O Itamaraty estuda acionar o mecanismo de resolução de controvérsias da Organização Mundial do Comércio (OMC) e invocar a Lei de Reciprocidade brasileira. Em declarações anteriores, o ministro das Relações Exteriores, Mauro Vieira, rotulou eventuais sanções de “desproporcionais” e ressaltou que o país participa de acordos internacionais voltados ao tema. Informações sobre essas tratativas podem ser encontradas no Ministério das Relações Exteriores.
Medidas de mitigação para empresas exportadoras
Enquanto define a estratégia diplomática, o governo mantém o Plano Brasil Soberano, que oferece linhas de crédito e incentivos à diversificação de mercados. A expectativa em Brasília é mitigar o impacto imediato sobre cadeias que se tornaram dependentes do consumo norte-americano nos últimos anos.

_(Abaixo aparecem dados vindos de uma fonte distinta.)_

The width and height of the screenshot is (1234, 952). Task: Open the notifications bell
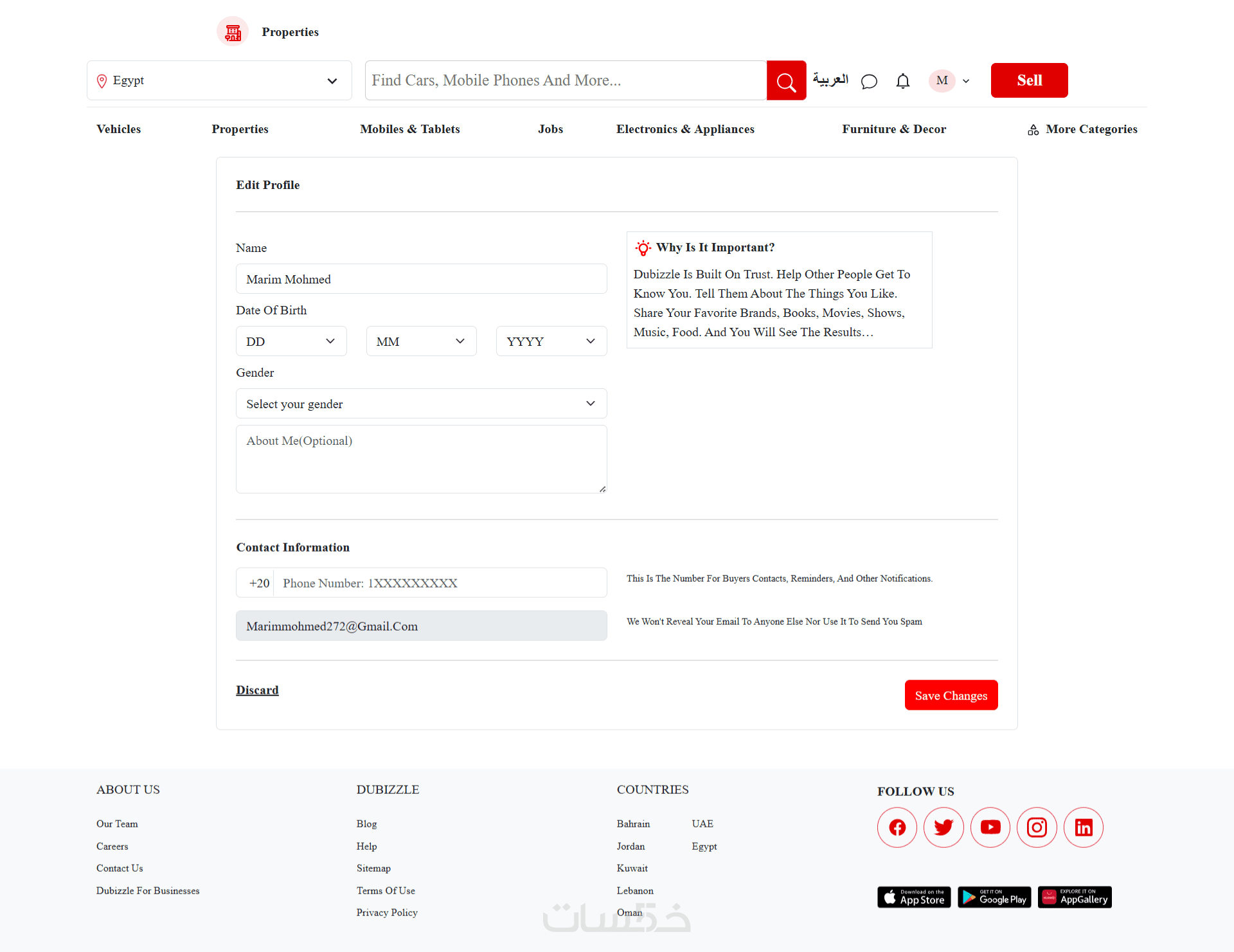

Custos de oportunidade e riscos para a balança comercial
Do ponto de vista financeiro, a tarifa combinada de até 37,5% reduz a margem de competitividade de empresas brasileiras justamente em setores de maior valor agregado, como eletrônicos e baterias. A curto prazo, isso pode desviar fluxos de exportação para mercados com menor rentabilidade ou obrigar parte da indústria a absorver parte do ônus tarifário, erodindo lucros. Há ainda o custo de oportunidade de não aproveitar plenamente a demanda norte-americana em um momento de câmbio favorável ao exportador brasileiro. Caso o litígio na OMC se prolongue, o efeito cumulativo poderá pressionar a balança comercial e exigir incentivos fiscais internos, o que impactaria o orçamento público.